# termite shield



## 747 (Feb 11, 2005)

RolandOG said:


> Dumb question, is the order of install for a termite shield:
> 
> foundation>>>sill sealer>>>termite shield>>>PT plate
> 
> ...



I'm 99 percent sure its the second one.


----------



## buletbob (May 9, 2008)

The proper sequence is as follows 
1) Foundation sill sealer ( helps fill small gaps in foundation between the sill and the concrete to cut down on wind infiltration)
2) termite shield, Termite shields protect the sills from insects getting into the wood sill, second defense.

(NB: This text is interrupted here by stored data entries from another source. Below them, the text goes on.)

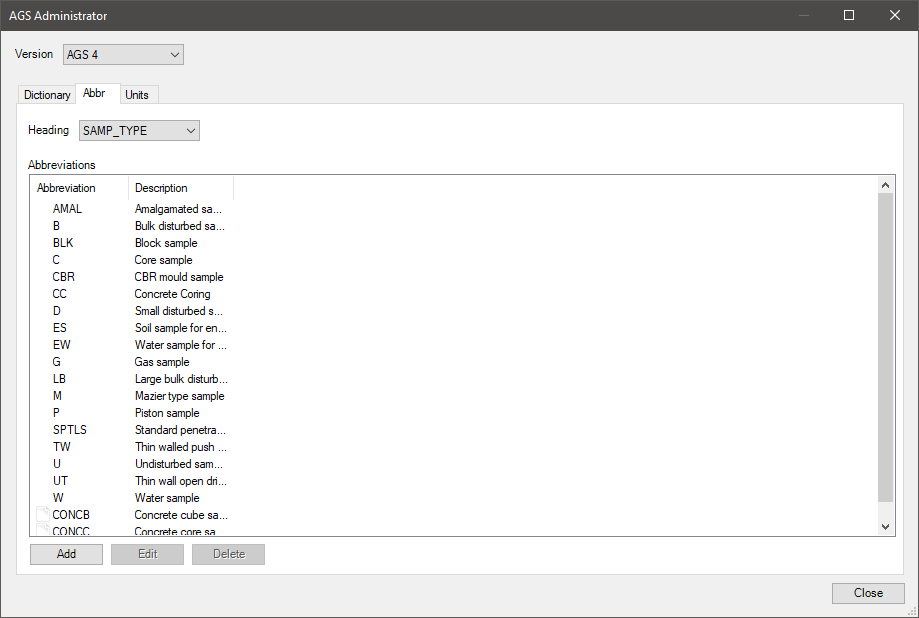Select the CBR mould sample entry
919x618 pixels.
point(178,276)

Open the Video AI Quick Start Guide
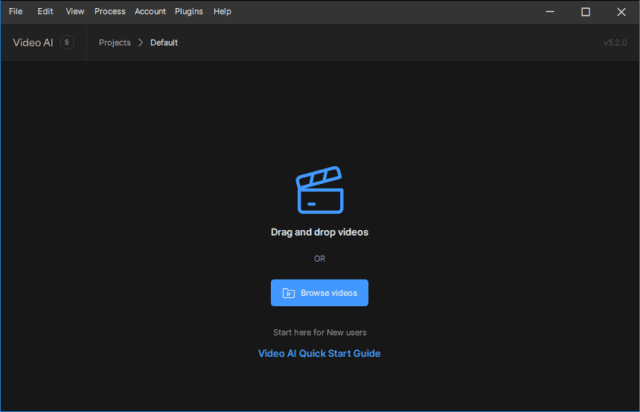point(319,353)
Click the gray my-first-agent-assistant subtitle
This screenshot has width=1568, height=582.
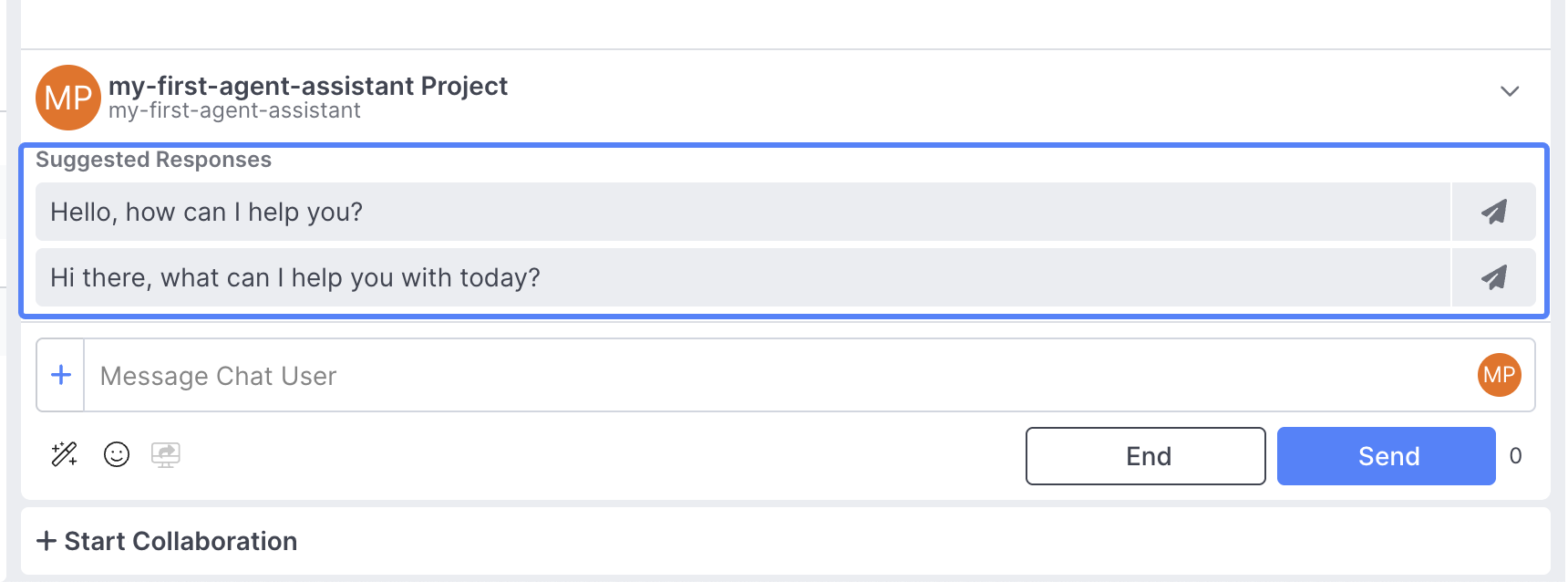(234, 111)
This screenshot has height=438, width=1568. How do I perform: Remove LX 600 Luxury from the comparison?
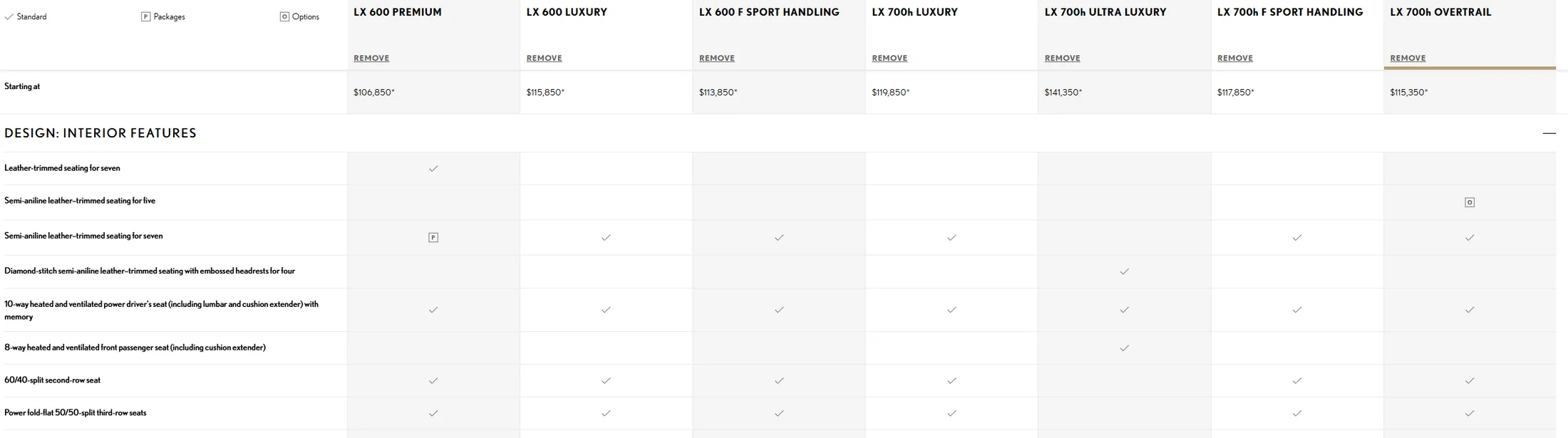click(544, 58)
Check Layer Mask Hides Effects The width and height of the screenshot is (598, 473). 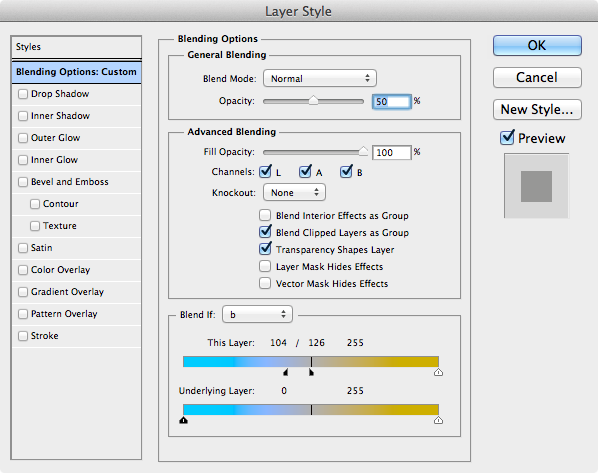tap(265, 266)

The sills are treated with Alkaline Copper and Quaternary Ammonium compounds The only product to my knowledge that is approved for the use with ACQ is a copper lined polyethylene membrane
3) Wood ACQ sill Plates
BOB


----------



## RolandOG (May 23, 2008)

Not surprising I get opposing answers. As I said, that's what I've been reading. My gut tells me it's sill sealer then termite shield so that's what I'm going with. Thanks.


----------



## buletbob (May 9, 2008)

Its the correct way, Its there to cut down on drafts.


----------



## scottob (Feb 19, 2010)

Next question regarding the installation of the termite shield is which side goes down. Copper or the other side. Heard it doesnt matter but have always put copper down because termites will work there way up to wood sill plate.


----------



## Joe Carola (Apr 14, 2006)

RolandOG said:


> Dumb question, is the order of install for a termite shield:
> 
> foundation>>>sill sealer>>>termite shield>>>PT plate
> 
> ...


Foundation, sill sealer and PT plate with no termite shield. Is this code in your area? I've only used it a couple times in the past 20 years because it was on the plans. Since sill sealer came out no more termite shield.


----------



## nHabit Builders (Sep 25, 2010)

*Dan - Green Builder*

Materials are just as important as the sequence. The sill requires a sealer which acts as a gasket to block moisture, air and bugs from entering through the small gaps between the top of the foundation wall and the sill plate. However using a product like Blu Wood for your sill plate has a lifetime transferrable warranty against termites and fungal growth. It also limits moisture absorption and transfer. You don't need a termite shield if you build it right with the right products.


----------